Literature DB >> 11454641

Low field dedicated magnetic resonance imaging in untreated rheumatoid arthritis of recent onset.

H Lindegaard1, J Vallø, K Hørslev-Petersen, P Junker, M Østergaard.   

Abstract

OBJECTIVE: To compare a low field dedicated extremity magnetic resonance imaging system (E-MRI) with x ray and clinical examination, in the detection of inflammation and erosive lesions in wrist and metacarpophalangeal (MCP) joints in newly diagnosed, untreated rheumatoid arthritis (RA). PATIENTS AND METHODS: Twenty five patients (disease duration < or =1 year) and three healthy controls entered the study. An x ray examination and MRI (before and after intravenous injection of a contrast agent) of the 2nd-5th MCP joints and the wrist was performed.

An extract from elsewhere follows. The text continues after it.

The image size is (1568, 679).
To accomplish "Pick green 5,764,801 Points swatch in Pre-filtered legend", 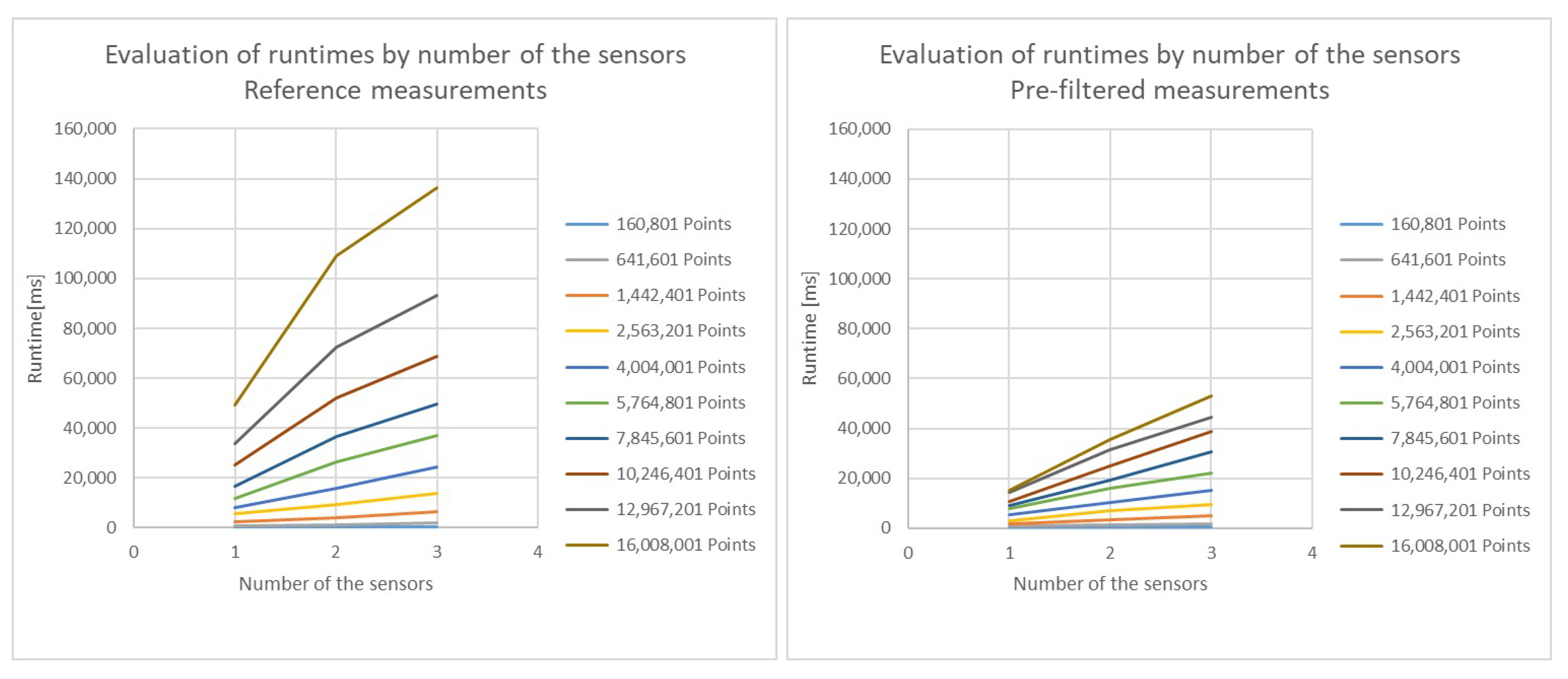I will 1361,403.
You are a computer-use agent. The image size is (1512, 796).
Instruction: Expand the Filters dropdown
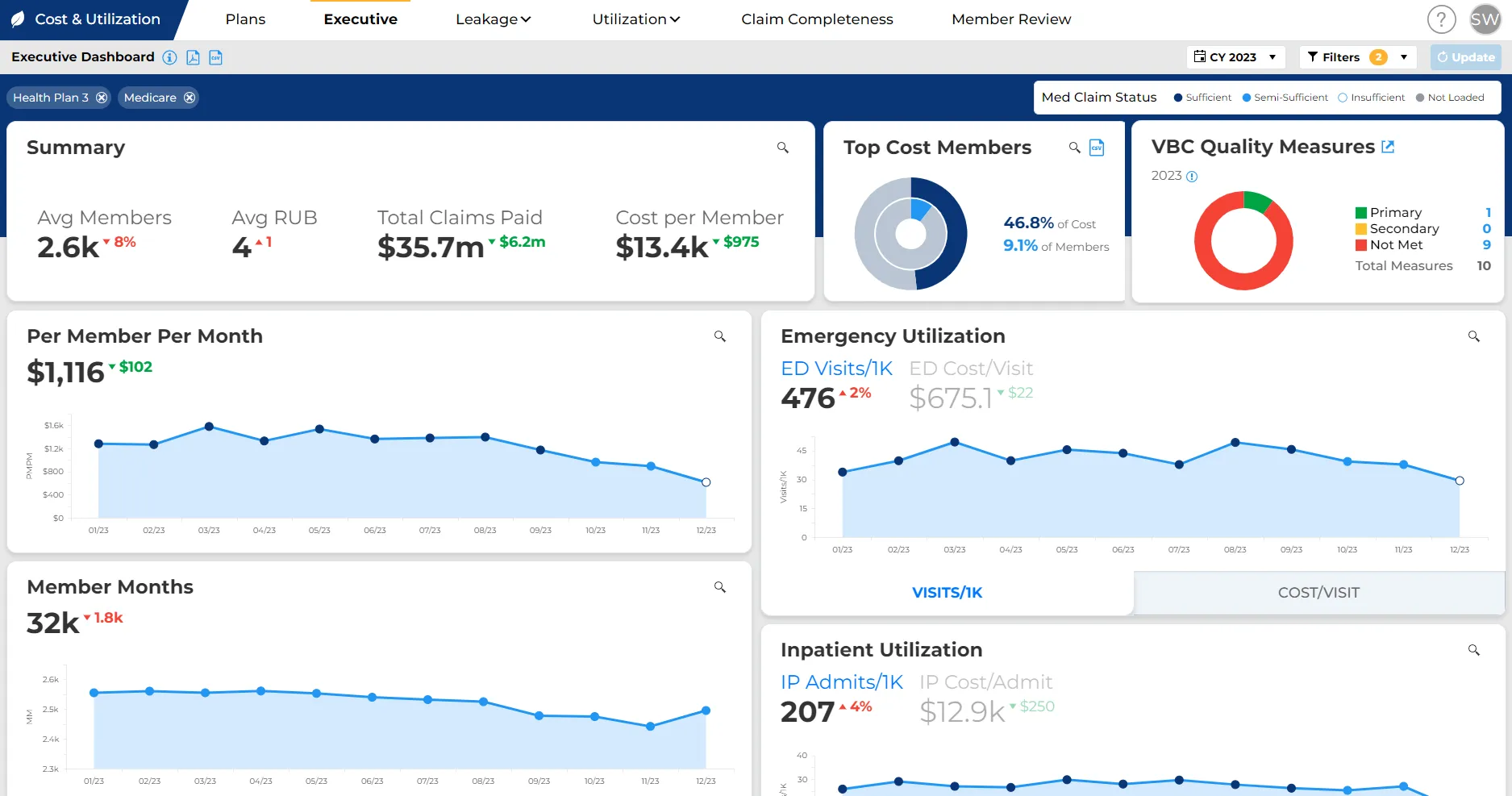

The number of erosions on x ray examination and MRI was calculated, and synovitis in the MCP joints and wrists was graded semiquantitatively.
RESULTS: E-MRI detected 57 bone erosions, whereas only six erosions were disclosed by x ray examination (ratio 9.5:1). Synovial hypertrophy grades were significantly higher in RA joints with clinical signs of joint inflammation-that is, swelling and/or tenderness (median 3, 5th-95th centile 1-4) than without these clinical signs (median 2, 5th-95th centile 1-3), p < 0.001. 51% of the joints without clinical signs of synovitis showed synovial hypertrophy on E-MRI. There was a positive correlation between MRI scores of synovitis and the number of erosions detected by MRI in the MCP joints (Spearman r(s) = 0.31, p < 0.01). No healthy controls had erosions or synovitis on MRI.
CONCLUSION: Joint destruction starts very early in RA and E-MRI allows detailed evaluation of inflammatory and destructive changes in wrists and MCP joints in patients with incipient RA.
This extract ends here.